--- What is expected ---
Extract the data exactly, missing nothing.

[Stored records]
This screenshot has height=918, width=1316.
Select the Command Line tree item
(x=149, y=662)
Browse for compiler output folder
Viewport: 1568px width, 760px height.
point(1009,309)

--- Task response ---
This screenshot has height=918, width=1316.
Select the Command Line tree item
(x=149, y=662)
Browse for compiler output folder
Viewport: 1568px width, 760px height.
point(1009,309)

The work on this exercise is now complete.